Passage provided:
+===+

Choice of framing/context/essential questions - The context in which we teach the skills of reading and writing, listening and speaking, matter a great deal. I try to choose themes that A. Address ideas of universal, even urgent human concern, B. Address the issues students are experiencing in their school lives, and C. Link literacy and life. For instance, I have done a unit on The Power of Attention because Attention is a universal concern (your life consists of what you pay attention to), is a school issue every day (how do students manage their attention so they can learn?), and is an issue in every form of literacy (you must pay attention to many things when you read; you must pay attention to life to be a good writer). If a unit, and a school year, is framed the right way, students will not only be engaged in a short term gimmicky kind of way; they will learn the "skills" better, engage better, and retain both what they learned, and leave class with valuable ideas about life to take with them into the future.
Choice of words/texts/books - The choice of stories, essays, poems, and novels to read matter too, and will deepen the questions raised by the choice of framing. Texts need to be chosen because they will engage students in multiple ways: emotionally, intellectually, and thematically. I sometimes picture texts coming to my classroom door and knocking, asking to be let in to my class. If a text gives reasons like, "I will boost tests scores," or "I'm required because I'm on the curriculum map," or "I will teach a standard," that's not enough for me to let it in. I will let a text into my class if it offers to do the following things. "I am ambiguous, and will make your students think." "I will inspire your students to ask, not just answer, good questions." "I will ask your students to view me through multiple lenses." "I operate on multiple levels and will ask your students to think on all of them." "I will challenge your students' ideas about life and expose them to ideas that will make their lives better." Texts that offer my students those kinds of opportunities are welcome in my class. Texts that will result in everyone going through the motions so I can check off that I "covered a standard" are not.
Choice of images/activities/exercises/learning tasks - In a comic strip or comic book the action is depicted in pictures. In class the "action" is what we ask students to do. There is a tendency to reduce teaching to doling out textbook pages and assignments. Read the text, answer the questions at the end. Write an essay/story/whatever according to the instructions and rubric in the book. Great teachers come up with learning experiences that are memorable, make it clear that students are learning what real readers and writers do, instead of how to fill out assignments from the textbook. Writing assignments are focused not on teaching formulas that make writing easy to teach, easy to do, and easy to grade; they are focused on getting students to write about topics they care about, think hard about their writing, emulate real writers, and transcend whatever writing test is in vogue at the moment. Reading assignments ask students to respond like human beings interacting with an author and text rather than students answering textbook questions. Students are told to notice things, to ask good questions, and to view the text through a variety of lenses. The focus in all great writing and reading assignments is not student assessment, but student learning.
Choice of moments - Great teachers are aware of "the teachable moment," and when to allow a class to take a detour. They are also aware of when a lesson, activity, or assignment isn't working, and when to move on to something else. This may be one of the most important choices a teacher makes.

+===+

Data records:
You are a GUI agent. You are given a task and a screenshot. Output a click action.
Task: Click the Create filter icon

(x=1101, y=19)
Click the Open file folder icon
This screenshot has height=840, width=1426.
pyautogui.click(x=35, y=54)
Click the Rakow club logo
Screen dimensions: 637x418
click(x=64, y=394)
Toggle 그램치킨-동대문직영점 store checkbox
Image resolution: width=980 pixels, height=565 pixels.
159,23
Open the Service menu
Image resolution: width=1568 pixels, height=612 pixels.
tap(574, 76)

+===+

Work to do:
A. Please copy the part of the teaching-choices text starting at "Choice of moments" and ending at "a teacher makes.".
B. Repeat the lines of the data records verbatim, starting at the first line of the records and ending at the line that contains "Image resolution: width=980".

Answers:
A.
Choice of moments - Great teachers are aware of "the teachable moment," and when to allow a class to take a detour. They are also aware of when a lesson, activity, or assignment isn't working, and when to move on to something else. This may be one of the most important choices a teacher makes.

B.
You are a GUI agent. You are given a task and a screenshot. Output a click action.
Task: Click the Create filter icon

(x=1101, y=19)
Click the Open file folder icon
This screenshot has height=840, width=1426.
pyautogui.click(x=35, y=54)
Click the Rakow club logo
Screen dimensions: 637x418
click(x=64, y=394)
Toggle 그램치킨-동대문직영점 store checkbox
Image resolution: width=980 pixels, height=565 pixels.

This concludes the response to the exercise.